Les responsables des partis politiques et ceux des groupes parlementaires sont conviés, aux côtés des représentants d’associations d’élus des territoires, des représentants des corps intermédiaires et des syndicats en partenariat avec le Conseil économique, social et environnemental (CESE), à participer à ce CNR. Pas de chance, les oppositions politiques ont déjà manifesté, et de manière massive, leur intention de le boycotter, tout du moins lors de la première réunion. Le président du Sénat Gérard Larcher (LR) a écrit une lettre à Emmanuel Macron où il rappelle pertinemment que « vouloir réunir dans une même instance des parlementaires, seuls constitutionnellement habilités à voter la loi et contrôler l’exécutif, et des représentants de la société civile (…) ne peut aboutir qu’à une confusion des rôles ». Le président du groupe des sénateurs LR Bruno Retailleau a parfaitement résumé la situation : « C’est une mauvaise idée. Ça fait partie des bidules macroniens pour contourner et affaiblir le Parlement ».

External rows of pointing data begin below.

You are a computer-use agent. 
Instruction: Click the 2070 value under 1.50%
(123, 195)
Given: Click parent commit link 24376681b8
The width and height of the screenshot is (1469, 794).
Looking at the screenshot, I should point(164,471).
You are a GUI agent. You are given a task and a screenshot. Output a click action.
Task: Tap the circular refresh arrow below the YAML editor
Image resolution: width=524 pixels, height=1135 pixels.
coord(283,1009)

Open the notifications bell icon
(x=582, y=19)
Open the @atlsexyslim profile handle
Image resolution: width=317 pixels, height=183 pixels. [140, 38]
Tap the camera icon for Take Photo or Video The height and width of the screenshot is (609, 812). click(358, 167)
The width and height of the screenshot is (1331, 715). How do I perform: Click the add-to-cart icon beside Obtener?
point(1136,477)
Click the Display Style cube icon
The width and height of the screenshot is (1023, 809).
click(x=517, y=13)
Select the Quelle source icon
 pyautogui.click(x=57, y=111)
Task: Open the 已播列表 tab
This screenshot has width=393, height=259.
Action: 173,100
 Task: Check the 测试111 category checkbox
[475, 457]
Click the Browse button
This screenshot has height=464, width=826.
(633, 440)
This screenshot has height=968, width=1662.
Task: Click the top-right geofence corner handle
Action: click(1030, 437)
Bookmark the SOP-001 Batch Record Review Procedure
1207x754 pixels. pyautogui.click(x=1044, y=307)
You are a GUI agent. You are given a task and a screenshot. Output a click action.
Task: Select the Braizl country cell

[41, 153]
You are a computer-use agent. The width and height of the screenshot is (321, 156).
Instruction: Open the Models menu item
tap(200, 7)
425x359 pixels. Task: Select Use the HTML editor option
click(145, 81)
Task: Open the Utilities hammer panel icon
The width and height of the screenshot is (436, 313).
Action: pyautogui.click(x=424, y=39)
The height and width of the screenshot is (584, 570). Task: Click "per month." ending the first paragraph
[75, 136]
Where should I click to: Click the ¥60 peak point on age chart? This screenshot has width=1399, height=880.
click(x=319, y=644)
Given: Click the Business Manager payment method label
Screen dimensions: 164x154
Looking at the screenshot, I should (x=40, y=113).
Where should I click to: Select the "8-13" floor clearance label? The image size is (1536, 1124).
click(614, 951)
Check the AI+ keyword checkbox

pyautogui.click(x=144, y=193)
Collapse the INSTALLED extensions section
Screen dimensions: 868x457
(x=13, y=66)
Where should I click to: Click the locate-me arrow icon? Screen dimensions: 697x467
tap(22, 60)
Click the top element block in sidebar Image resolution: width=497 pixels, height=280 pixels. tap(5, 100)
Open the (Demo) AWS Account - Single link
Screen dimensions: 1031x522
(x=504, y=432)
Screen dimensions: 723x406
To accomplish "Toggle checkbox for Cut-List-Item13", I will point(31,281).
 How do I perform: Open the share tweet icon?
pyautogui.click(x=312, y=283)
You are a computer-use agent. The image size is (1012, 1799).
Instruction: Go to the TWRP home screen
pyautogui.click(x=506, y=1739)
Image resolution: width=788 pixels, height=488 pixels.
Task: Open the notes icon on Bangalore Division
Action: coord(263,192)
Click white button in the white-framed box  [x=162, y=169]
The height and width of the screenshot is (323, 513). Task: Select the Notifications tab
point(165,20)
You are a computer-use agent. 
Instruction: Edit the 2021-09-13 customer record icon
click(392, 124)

Sur proposition du gouvernement précédent, une réforme du CESE – d’ailleurs initiée par le président de la République – avait été votée pour faire de cette assemblée « le carrefour des consultations publiques ». Or l’on décide de créer un Conseil national de la Refondation… Qui peut encore croire à cette politique de la discussion, après le Grand Débat et la Convention citoyenne sur le climat qui n’ont mené à rien de concret ? Édouard Philippe lui-même, pourtant membre de la « maison commune » – en tous cas a priori -, a dit qu’il n’irait pas. Un de ses proches a confié à Franceinfo qu’il ne croyait pas à cet énième Conseil.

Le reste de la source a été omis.